La celebración comenzó a las 19:00 horas y fue presidida por el obispo de Rancagua, monseñor Guillermo Vera Soto, quien estuvo acompañado por el párroco, presbítero Cristián Giadach; el vicario, padre Ricardo Rebolledo; el padre Marcelo Zeballos; y los diáconos José González, Hernán Gárate y Juan Rubio.
También participaron los encargados de las distintas capillas de la parroquia, quienes tuvieron un papel activo en la preparación de la liturgia y en este significativo encuentro comunitario.
Durante su homilía, monseñor Guillermo Vera entregó un mensaje especialmente motivador a los presentes, invitándolos a vivir la fe de manera concreta a través del servicio, la acogida y la caridad con el prójimo.
El obispo llamó así a mantener una comunidad abierta y cercana, donde cada persona pueda sentirse acogida y encontrar en la Iglesia un espacio de encuentro, fraternidad y esperanza.

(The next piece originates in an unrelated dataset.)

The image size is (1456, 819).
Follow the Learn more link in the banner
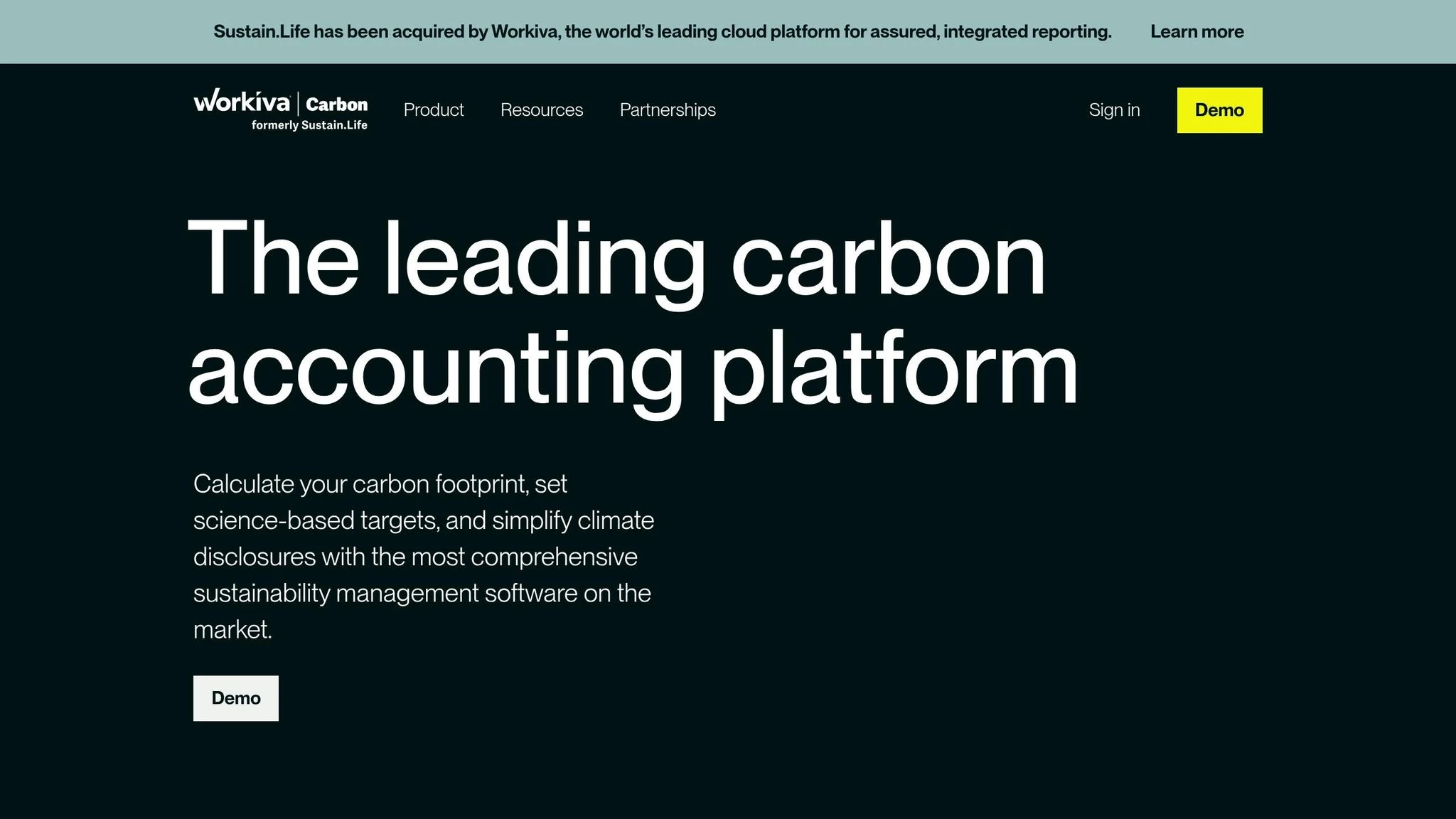point(1197,32)
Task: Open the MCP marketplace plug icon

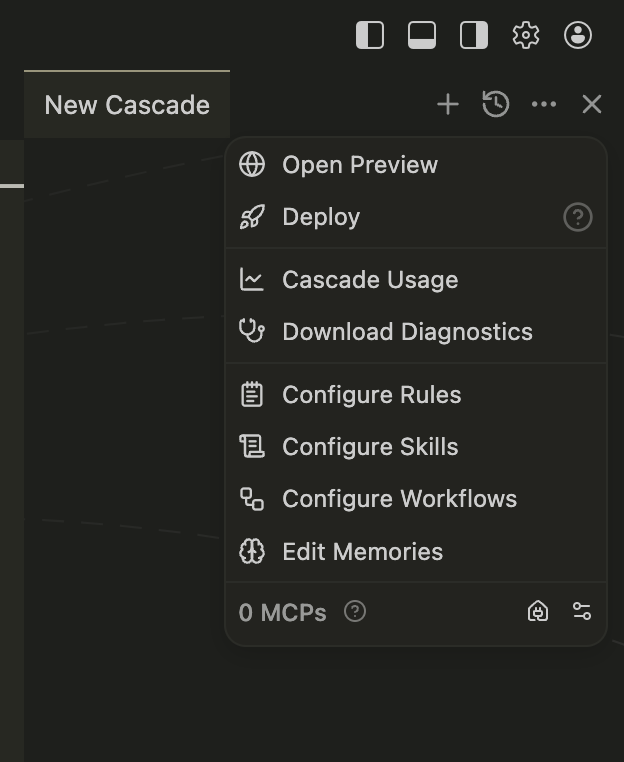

La jornada tuvo además un significado especial, ya que permitió celebrar el Día del Párroco. En este contexto, representantes de las distintas comunidades de la parroquia entregaron un presente al padre Cristián Giadach y al padre Ricardo Rebolledo, como expresión de gratitud por su servicio pastoral y acompañamiento.
El gesto fue recibido con alegría por ambos sacerdotes, en una jornada que permitió reconocer el trabajo que realizan junto a las comunidades y capillas de la Parroquia Divino Maestro.
Al finalizar la Eucaristía, los asistentes compartieron un momento de fraternidad, fortaleciendo los vínculos que animan la vida pastoral de esta comunidad de Rancagua.